R dependency hell
Aug 2, 2016 · 726 words · 4 minutes read
Package management in R is terrible. Don’t get me wrong, R has a lot of other great features but when it comes to package management it is far behind other languages.
In R, packages are installed in libraries. Libraries are just directories in the file system with subdirectories for each package installed there. Packages are installed with install.packages("pkg")
and loaded with the library(pkg)
function.
You can specify a number of options, like the repository to install the package from (e.g. CRAN, Bioconductor) and the local library location, but you can’t (easily) declare exact package versions.
Now there is another way to go about installing packages — the devtools
package by Hadley Wickham provides several convenience functions for installing packages from external repositories (e.g. GitHub, Bitbucket). Installing a package from a git repository supports git references (commits, tags, or branches).
devtools::install_github("usr/repo@ref")
This works sort of fine. There is also a install_version()
function in devtools to install specific versions from CRAN but both these functions require a lot of manual setup. By this I mean that it isn’t a very transportable solution.
Enter Packrat and Checkpoint.
Packrat and Checkpoint are package management packages from RStudio and Revolution Analytics (respectively). They both try to overcome the shortcomings of package management in R but do so in different ways.
Packrat
Packrat setups a library as a subdirectory of the project. This contains the package source and binary files for the project. A separate file, packrat.lock
, lists all of the packages and their versions, including all of their dependencies. This file is created and updated by Packrat automatically or when you call the packrat::snapshot()
function.
Despite all of the above and integration with RStudio, Packrat has some problems. Namely that it is still difficult to install exact versions of packages, especially because Packrat may upgrade dependencies without asking. I’ve found this to be a problem when installing packages that aren’t on CRAN.
If you are installing packages from private GitHub repositories be sure to generate an auth token and set GITHUB_PAT
in your .Renviron
file. Unfortunately auth tokens for private repositories in Bitbucket aren’t supported yet (but probably will be soon).
Packrat can work really well especially if you start your project with Packrat enabled. However turning it on mid-project or using packages from private repositories can make things complicated. This isn’t entirely Packrat’s fault as it uses functions from devtools to install packages from GitHub and Bitbucket – and these functions greedily upgrade dependencies (when it isn’t necessary) by default.
Checkpoint
Checkpoint uses a daily snapshot of CRAN. A library is created for each snapshot date and can be easily shared across projects. This simplifies package management quite a bit because you only have to specify a date. However this means Checkpoint can’t mix and match packages from different dates.

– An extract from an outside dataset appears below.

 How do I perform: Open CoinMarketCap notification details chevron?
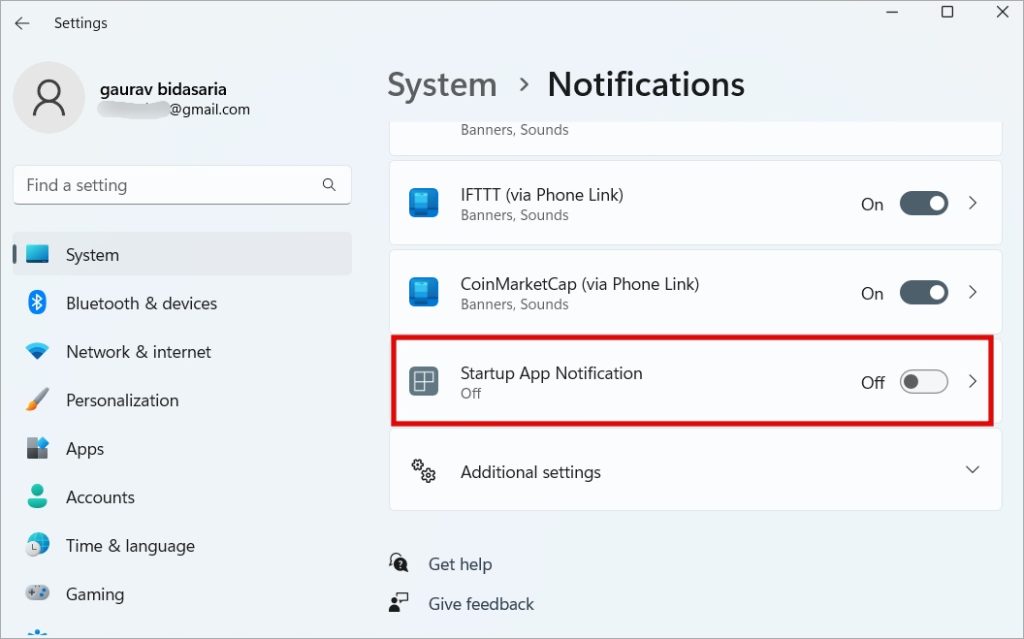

Checkpoint also only works with CRAN, so packages stored elsewhere (e.g. Bioconductor, GitHub, etc.) have to be managed separately. This can especially lead to complications with their dependencies.
One trick is to manually install packages from non-CRAN repositories using devtools and explicitly not install or upgrade dependencies.
library(checkpoint)
checkpoint("2016-07-30")
devtools::install_github("usr/repo@ref",
dependencies = FALSE,
upgrade_dependencies = FALSE)
However the whole point of a package management tools are to reduce the manual effort.
Someone had better figure this out soon
R has many other tools that make it great for reproducible research (e.g. R Markdown). More and more researchers are publishing their R code. But without better package management, researchers be disappointed.
Other languages have pretty much figured this out. Everyone is familiar with using pip
and requirement files in Python. Julia ships with a Pkg
module with functions for package management.
Going forward it is hard to tell what the end result will be. Researchers and data scientists may leave R as other languages develop more sophisticated analytical capabilities. SciPy is already robust and Julia’s statistical libraries continue to grow.
The existing package management tools may be extended or new tools may be developed. For some R users the existing tools may already be sufficient, but still many do not use them. In part this is due to undefined best practices. As these tools mature their adoption may become more widespread.
Finally issues of package management may continue to be largely ignored. Researchers may continue to rely on R. Reproducible research may continue to suffer. The world may continue to turn.